* [EXERCISE OBJECTIVE] Find every line in the rows below that contains the word "width" and copy each one.

* [STORED RECORDS]
........

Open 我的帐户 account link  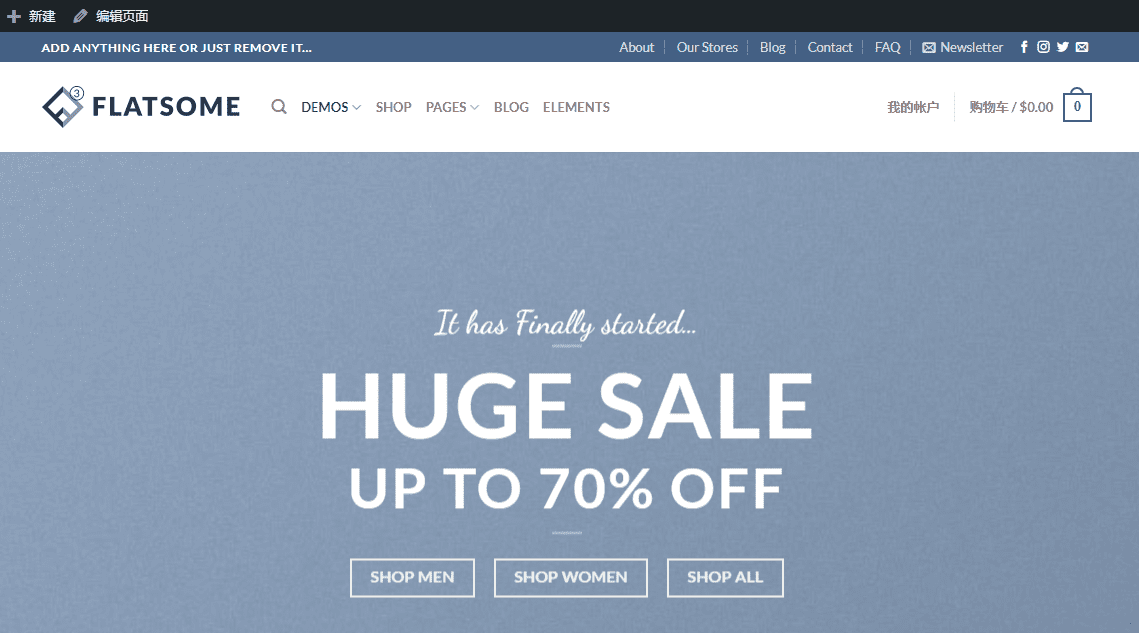click(913, 107)
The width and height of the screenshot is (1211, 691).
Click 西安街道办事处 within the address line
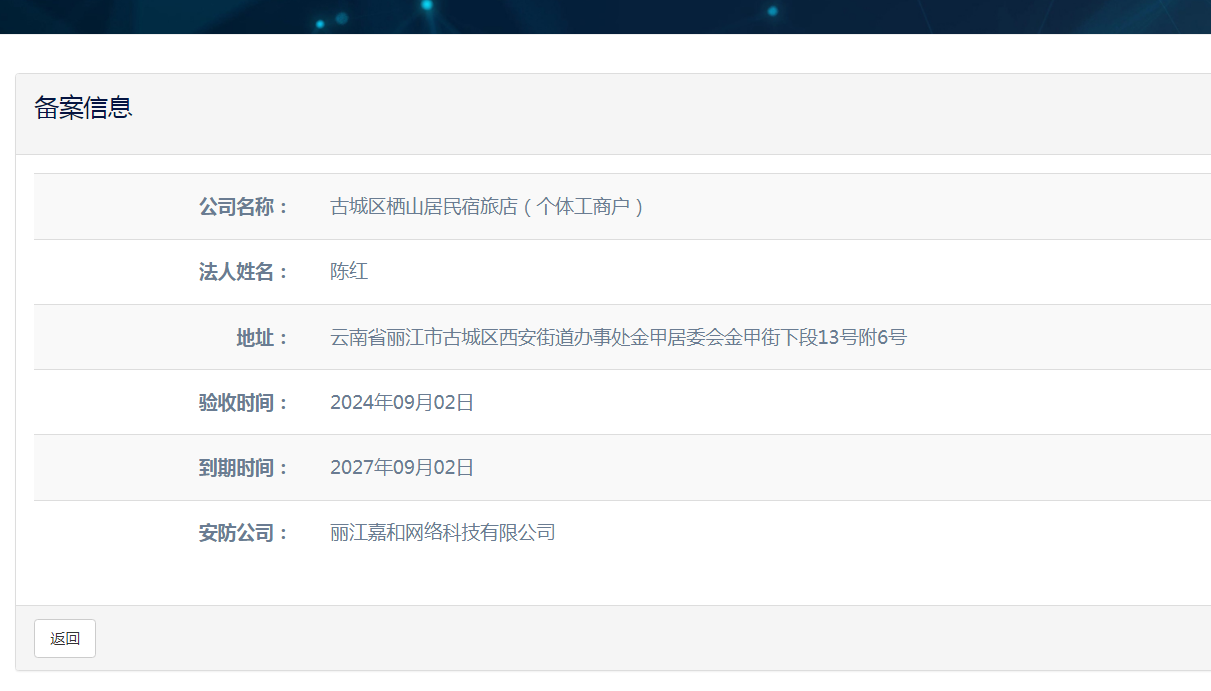point(565,338)
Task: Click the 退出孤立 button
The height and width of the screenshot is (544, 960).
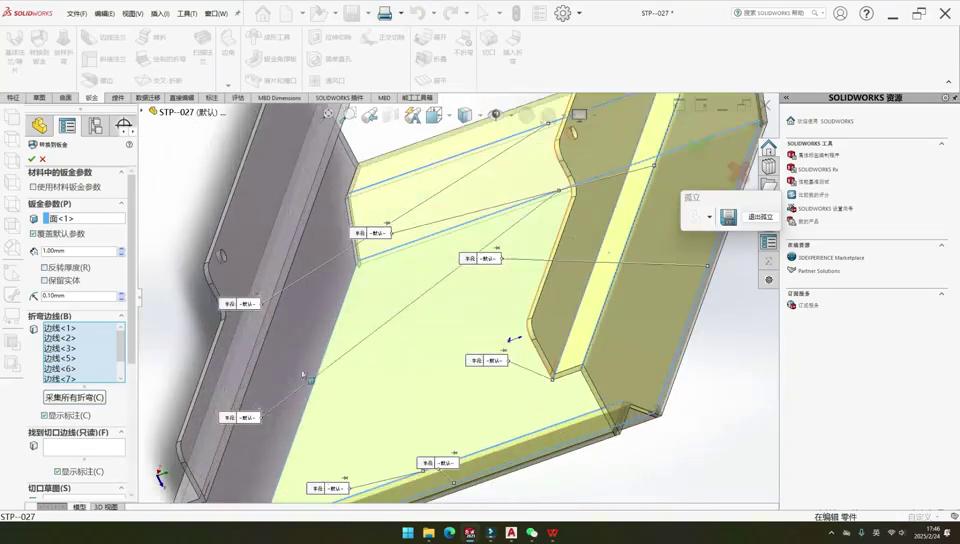Action: pyautogui.click(x=760, y=217)
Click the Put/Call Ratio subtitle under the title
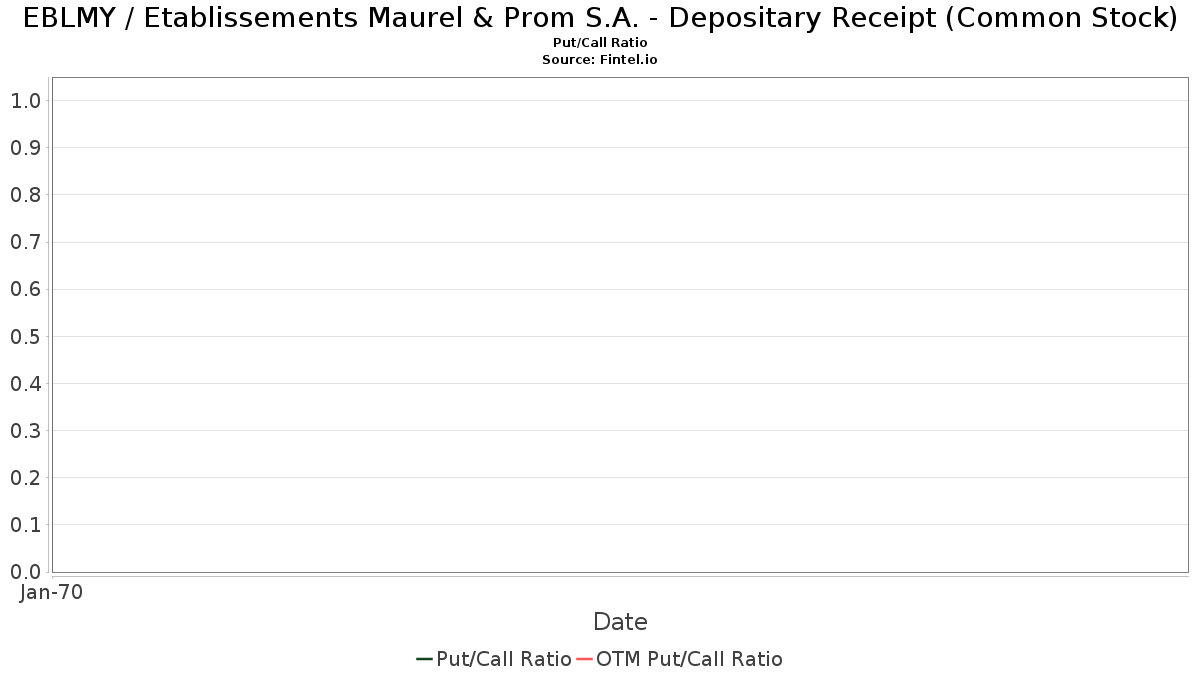 click(x=600, y=43)
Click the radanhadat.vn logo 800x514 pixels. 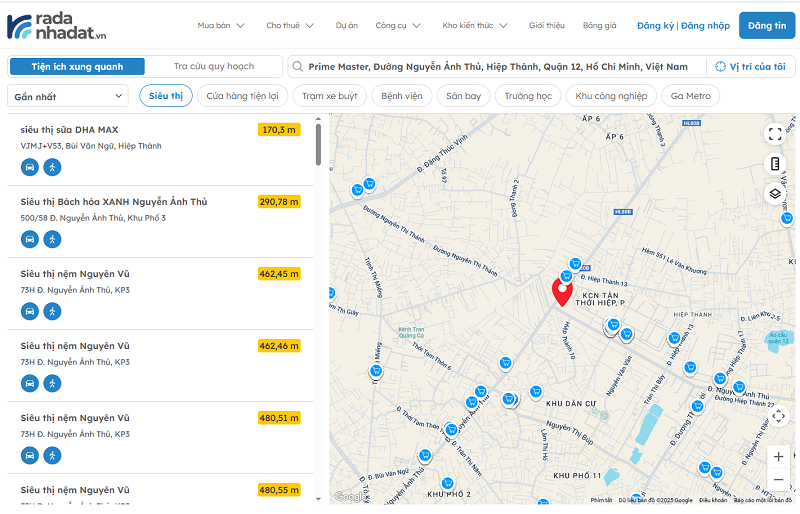pyautogui.click(x=56, y=25)
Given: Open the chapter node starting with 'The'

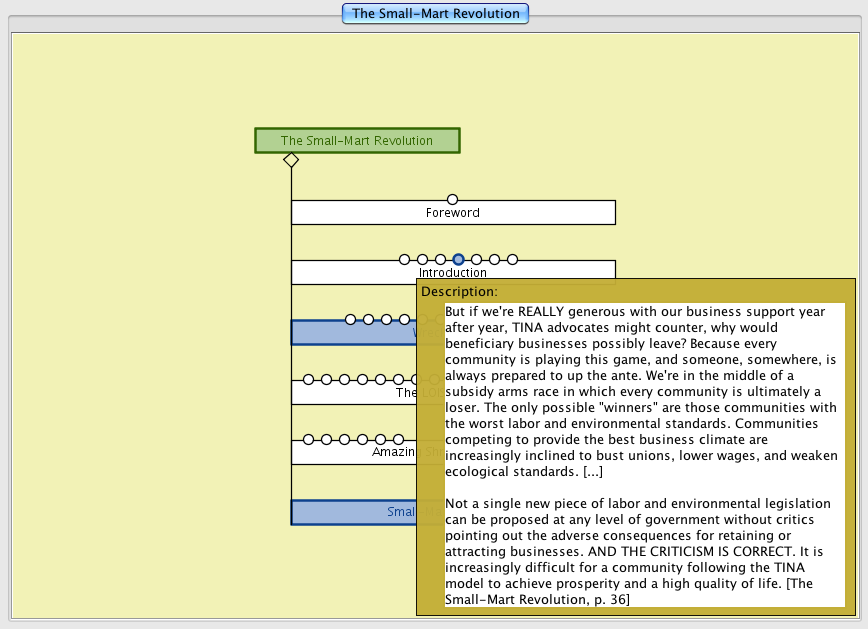Looking at the screenshot, I should click(352, 393).
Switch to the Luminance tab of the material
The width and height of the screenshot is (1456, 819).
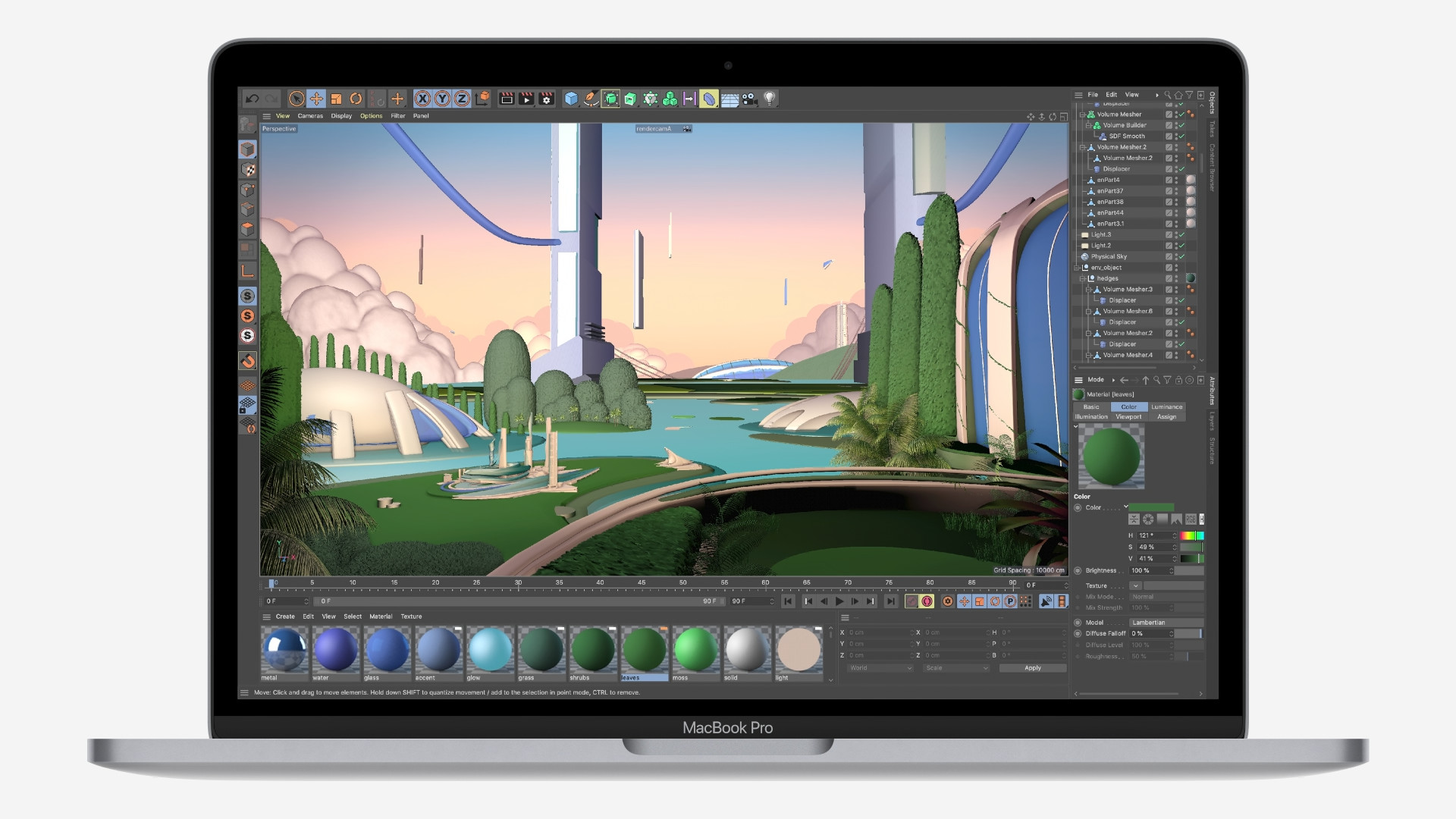point(1166,406)
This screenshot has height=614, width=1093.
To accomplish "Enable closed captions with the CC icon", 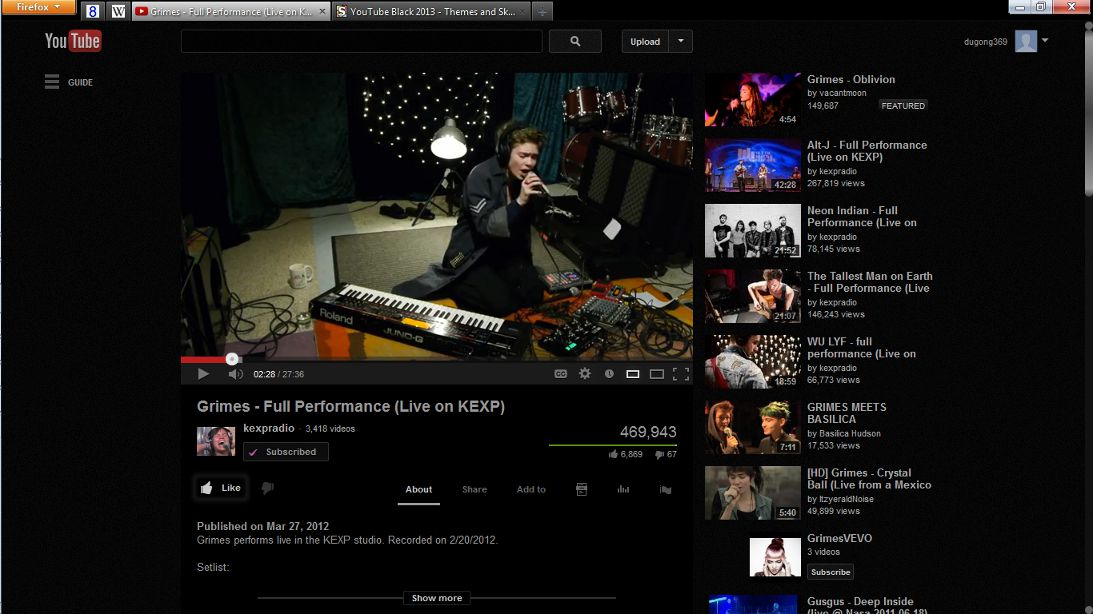I will (560, 373).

........

* [ANSWER]
The width and height of the screenshot is (1211, 691).
The height and width of the screenshot is (544, 960).
The width and height of the screenshot is (1456, 819).
This screenshot has height=614, width=1093.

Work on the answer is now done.